ToughDiamond wrote:
In a sense it would be unfair to treat an Aspie as fairly as that while most other people just have to knuckle under and take whatever the world dishes out.......it's asking a lot for the world to really notice my strange, individual strengths and weaknesses, to trust I'm telling the truth about it all and to tailor its approach to my specific traits. I think it would be a better world by far if people did that for each other as a matter of course. But in reality, most of them don't, not for Aspies or for anybody else..
Well put. I agree with this; loads of other people aren't given slack for their difficulties, simply because they're not found in the DSM.
ToughDiamond wrote:
What I don't want is to be cut a load of nonspecific slack based on some glib appraisal of me as some kind of "mental invalid" who just can't cope with life in general and is incapable of giving.

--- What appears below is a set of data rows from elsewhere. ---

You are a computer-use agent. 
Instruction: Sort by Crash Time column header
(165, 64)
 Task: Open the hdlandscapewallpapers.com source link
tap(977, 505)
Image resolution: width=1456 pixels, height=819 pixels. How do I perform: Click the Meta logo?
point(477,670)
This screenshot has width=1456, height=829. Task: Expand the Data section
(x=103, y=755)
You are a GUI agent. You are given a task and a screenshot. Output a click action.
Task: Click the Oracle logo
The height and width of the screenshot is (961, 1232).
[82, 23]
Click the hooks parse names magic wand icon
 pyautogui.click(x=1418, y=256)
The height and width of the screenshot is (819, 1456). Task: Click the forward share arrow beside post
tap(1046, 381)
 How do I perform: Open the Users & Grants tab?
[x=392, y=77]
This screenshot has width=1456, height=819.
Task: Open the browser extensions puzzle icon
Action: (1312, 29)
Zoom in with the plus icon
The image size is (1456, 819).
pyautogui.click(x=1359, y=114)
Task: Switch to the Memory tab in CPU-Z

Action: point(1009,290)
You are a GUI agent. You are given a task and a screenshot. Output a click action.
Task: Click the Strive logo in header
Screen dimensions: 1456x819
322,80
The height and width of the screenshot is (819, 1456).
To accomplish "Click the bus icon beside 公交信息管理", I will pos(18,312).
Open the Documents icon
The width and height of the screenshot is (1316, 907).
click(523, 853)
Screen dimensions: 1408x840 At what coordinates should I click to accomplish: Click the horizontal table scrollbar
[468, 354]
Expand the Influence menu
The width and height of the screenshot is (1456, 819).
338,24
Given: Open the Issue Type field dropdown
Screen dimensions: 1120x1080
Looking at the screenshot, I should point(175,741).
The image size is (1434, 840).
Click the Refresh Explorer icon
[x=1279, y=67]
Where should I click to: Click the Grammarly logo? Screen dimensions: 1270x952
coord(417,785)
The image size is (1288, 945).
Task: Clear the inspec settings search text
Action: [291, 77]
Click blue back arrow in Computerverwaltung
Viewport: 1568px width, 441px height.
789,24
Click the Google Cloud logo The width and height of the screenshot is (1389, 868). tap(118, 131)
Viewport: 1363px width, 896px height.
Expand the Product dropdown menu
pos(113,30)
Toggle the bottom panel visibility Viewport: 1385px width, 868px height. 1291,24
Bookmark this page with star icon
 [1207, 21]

It really annoys me when this happens. Where I come from, people with ADHD are given ridiculous advantages due to spurious diagnoses, from laptops in class to extra points in their A levels.. One lecturer of mine actually boasted about the number of people he'd diagnosed who wouldn't have gotten into competitive courses without his letter of referral. So what about the poor old schmucks who worked their asses off but lost out on a place because of these other 'special' students?
As far as I am concerned, extra help should be available for whoever wants or needs it, in school and in life, but
nobody should be given posiitive discrimination or extra points because of some 'condition'.